Prompt >> Wherever the word "agent" turns up in a line of the entries, copy that line.
══ Given records ══
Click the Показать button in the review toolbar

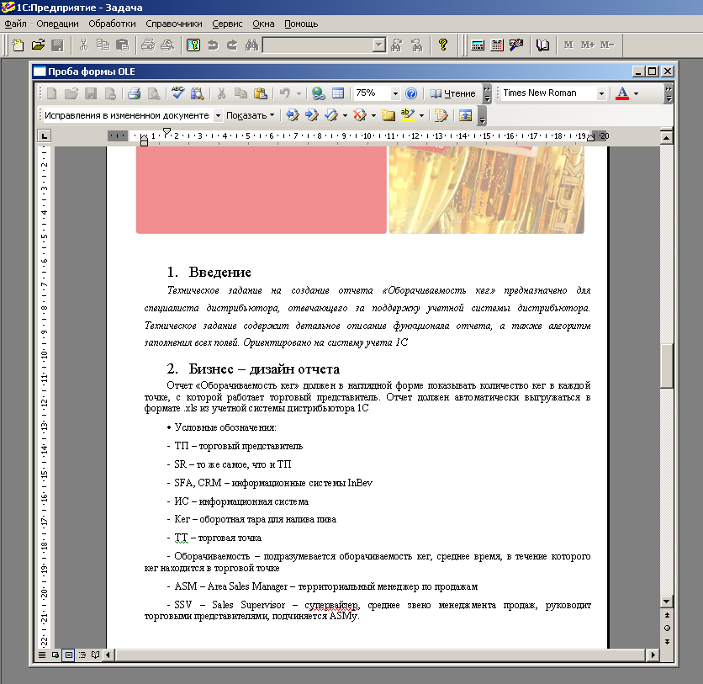(x=250, y=115)
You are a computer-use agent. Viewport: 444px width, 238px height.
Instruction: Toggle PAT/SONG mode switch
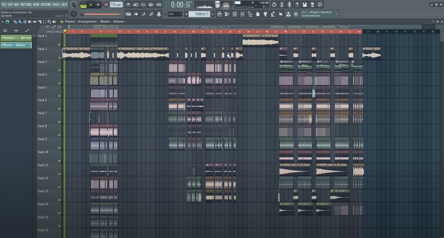(83, 5)
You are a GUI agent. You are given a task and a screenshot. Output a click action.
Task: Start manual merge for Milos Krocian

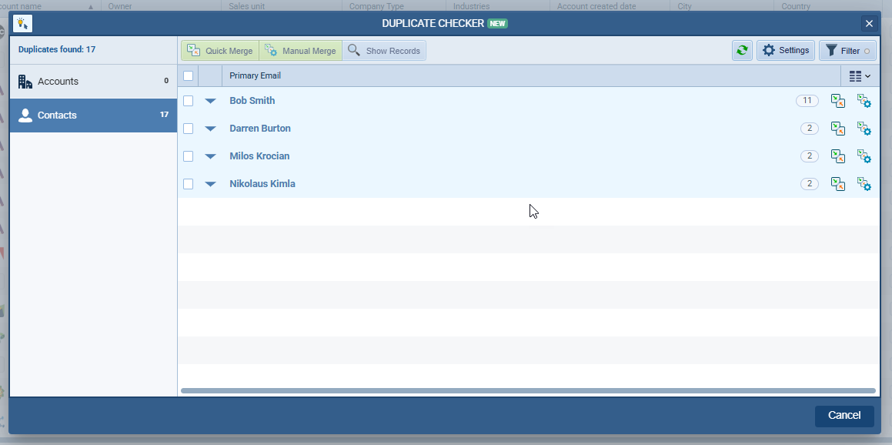tap(864, 156)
═══
Result of the exercise >>
You are a computer-use agent. Viewport: 444px width, 238px height.
You are a GUI agent. You are given a task and a screenshot. Output a click action.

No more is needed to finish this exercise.